**What you will do**
If a line in the data holds the string "agent", list it.

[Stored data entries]
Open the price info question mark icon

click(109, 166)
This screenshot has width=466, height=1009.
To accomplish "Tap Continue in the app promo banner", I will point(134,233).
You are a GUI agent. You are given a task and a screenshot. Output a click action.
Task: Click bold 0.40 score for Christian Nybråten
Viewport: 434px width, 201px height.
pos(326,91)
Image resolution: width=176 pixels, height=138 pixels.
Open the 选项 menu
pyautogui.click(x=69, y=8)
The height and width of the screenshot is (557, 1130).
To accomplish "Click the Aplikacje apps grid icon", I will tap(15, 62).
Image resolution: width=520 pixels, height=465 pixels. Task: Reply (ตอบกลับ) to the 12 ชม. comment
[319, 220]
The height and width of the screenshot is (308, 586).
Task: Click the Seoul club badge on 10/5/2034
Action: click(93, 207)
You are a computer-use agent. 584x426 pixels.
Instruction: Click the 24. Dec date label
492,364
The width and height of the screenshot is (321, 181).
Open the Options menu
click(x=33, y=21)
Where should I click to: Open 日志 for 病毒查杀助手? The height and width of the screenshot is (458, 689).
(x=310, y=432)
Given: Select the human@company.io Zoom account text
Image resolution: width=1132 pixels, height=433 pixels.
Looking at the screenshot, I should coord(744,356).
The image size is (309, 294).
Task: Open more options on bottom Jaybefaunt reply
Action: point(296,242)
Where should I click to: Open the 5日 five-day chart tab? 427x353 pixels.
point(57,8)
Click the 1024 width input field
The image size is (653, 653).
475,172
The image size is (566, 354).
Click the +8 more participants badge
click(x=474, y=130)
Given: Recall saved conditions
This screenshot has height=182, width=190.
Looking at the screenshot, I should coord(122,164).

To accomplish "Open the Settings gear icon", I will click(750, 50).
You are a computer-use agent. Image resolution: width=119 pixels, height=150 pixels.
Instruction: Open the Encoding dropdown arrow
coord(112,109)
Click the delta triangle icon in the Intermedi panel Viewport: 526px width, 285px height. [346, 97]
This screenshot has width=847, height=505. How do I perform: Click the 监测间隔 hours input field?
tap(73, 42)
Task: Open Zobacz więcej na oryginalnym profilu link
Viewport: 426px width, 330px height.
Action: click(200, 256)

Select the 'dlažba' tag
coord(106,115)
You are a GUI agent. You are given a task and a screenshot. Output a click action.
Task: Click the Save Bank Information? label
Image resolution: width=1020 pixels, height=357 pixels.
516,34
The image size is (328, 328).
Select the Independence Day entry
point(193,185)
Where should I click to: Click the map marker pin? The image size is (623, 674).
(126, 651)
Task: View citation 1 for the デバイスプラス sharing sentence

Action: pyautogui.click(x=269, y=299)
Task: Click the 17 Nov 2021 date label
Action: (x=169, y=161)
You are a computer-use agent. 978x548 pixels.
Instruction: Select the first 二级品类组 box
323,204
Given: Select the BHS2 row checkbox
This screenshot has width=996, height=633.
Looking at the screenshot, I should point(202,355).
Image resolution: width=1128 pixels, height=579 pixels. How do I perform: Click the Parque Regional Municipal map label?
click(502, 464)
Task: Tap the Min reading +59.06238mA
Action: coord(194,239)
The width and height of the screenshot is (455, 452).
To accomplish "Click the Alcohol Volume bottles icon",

**Answer to this exercise**
You are a GUI agent. You are given a task and a screenshot. Output a click action.
You are a computer-use agent. 584x426 pixels.
You are a computer-use agent. Image resolution: width=119 pixels, height=150 pixels.
You are a GUI agent. You are given a task and a screenshot. Output a click action.
You are a computer-use agent. 978x548 pixels.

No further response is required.